Use GetStatName commands in the Console to examine your companion's attributes and skills, and SetStatName commands to change one of them. These Console commands drop spaces and hyphens in things like "Long Blade" and "Hand-to-Hand", thus GetLongBlade, SetHandToHand. Some important tips to make any companion practical for the long haul are listed below. For more general (not OpenMW-specific) tips, see also "Companion FAQ" by Emma.

Customize your companions as you like with similar Console adjustment to those described above.
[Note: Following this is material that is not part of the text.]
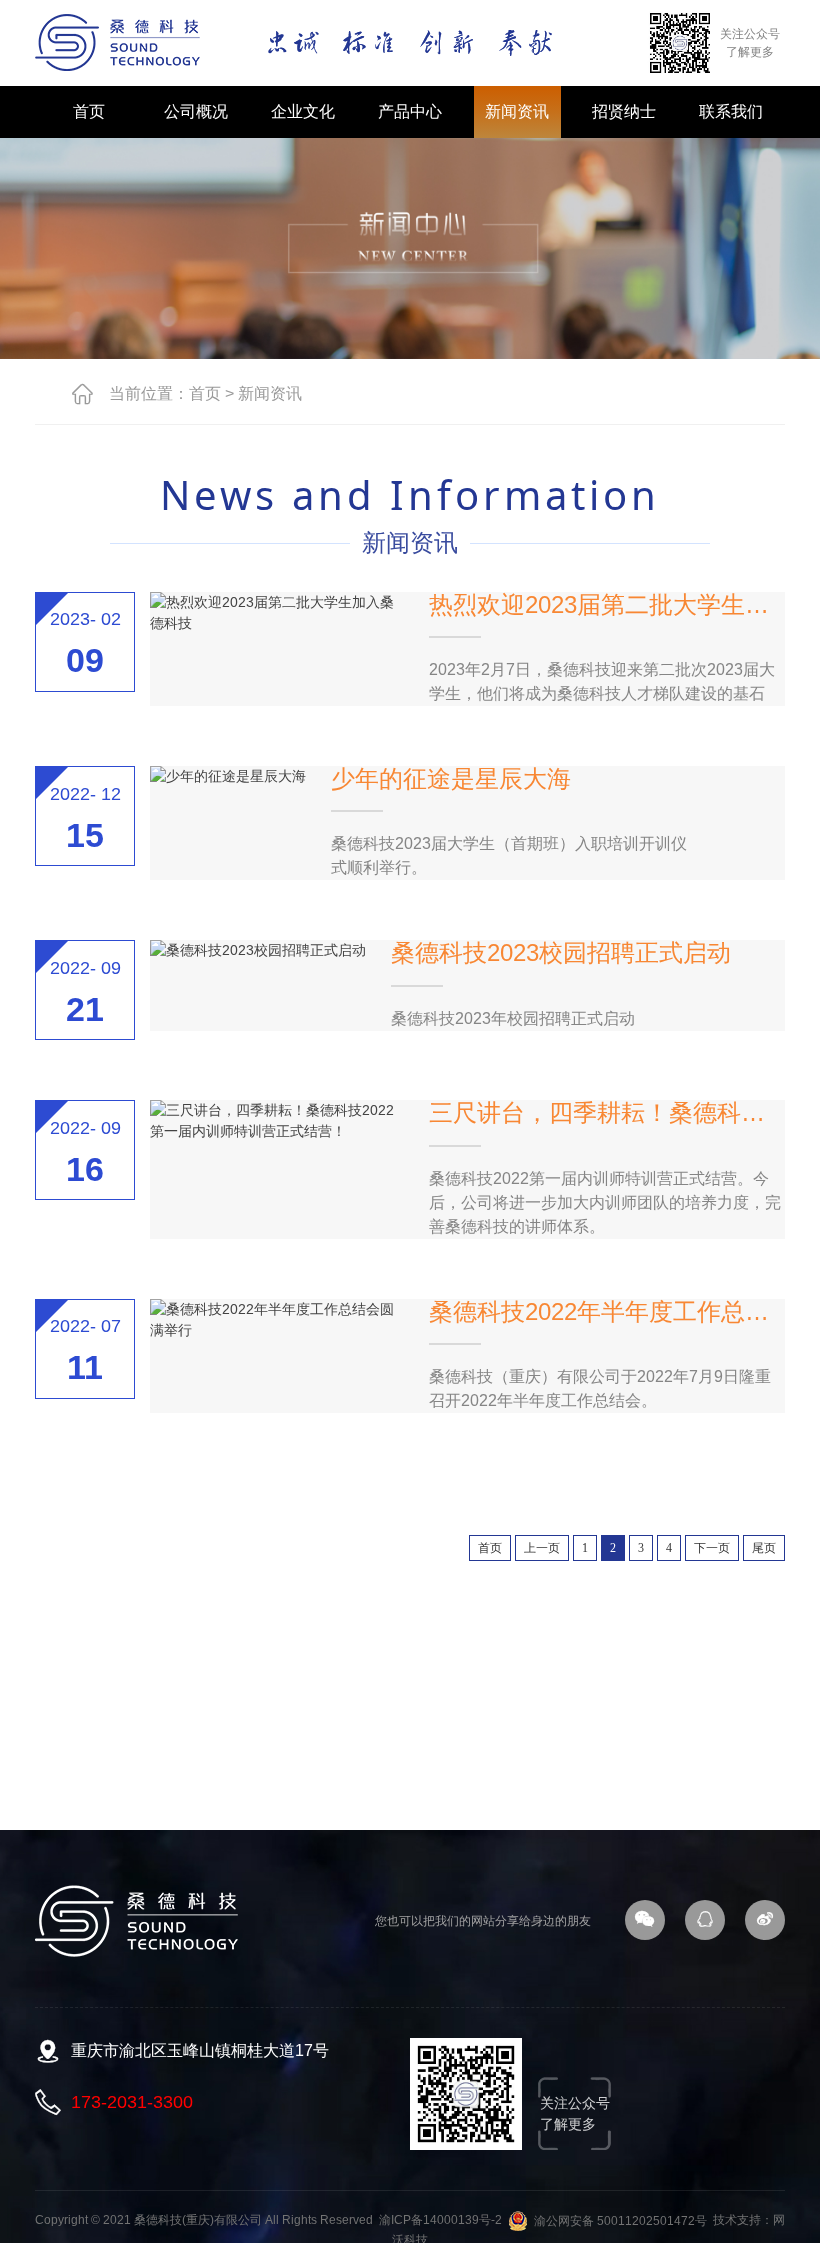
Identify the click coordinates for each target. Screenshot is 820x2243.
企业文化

Most companions seem to come with either a) high Short Blade and/or Long Blade skill and poor skills with any other weapon type; or b) implausibly excessive skill with all weapon types; or c) no real skills, if they are some kind of trivial hireling like a farmer or maid. If you have a big stockpile of high-end maces and staves you don't use as a player character, and have a Long Blade skill of 75 yourself, try SetBluntWeapon,70 to have a mace/staff/club-wielding companion who can nearly keep up with your combat ability, and set their other weapon skills very low so they avoid equipping other weapon types you might have them temporarily carrying. Better yet, set that skill to more like 50-something and the others to 5, so you are the leader and do most of the serious fighting.

You can also use OpenMW-CS to modify the companion's starting stats, if they are of the sort that grow in power with you. Just be aware that some of their stat-changing scripts can be complicated, and some are not affected at all by the initial starting values (which may be set only so they have some stats as an NPC if you attack them upon first meeting).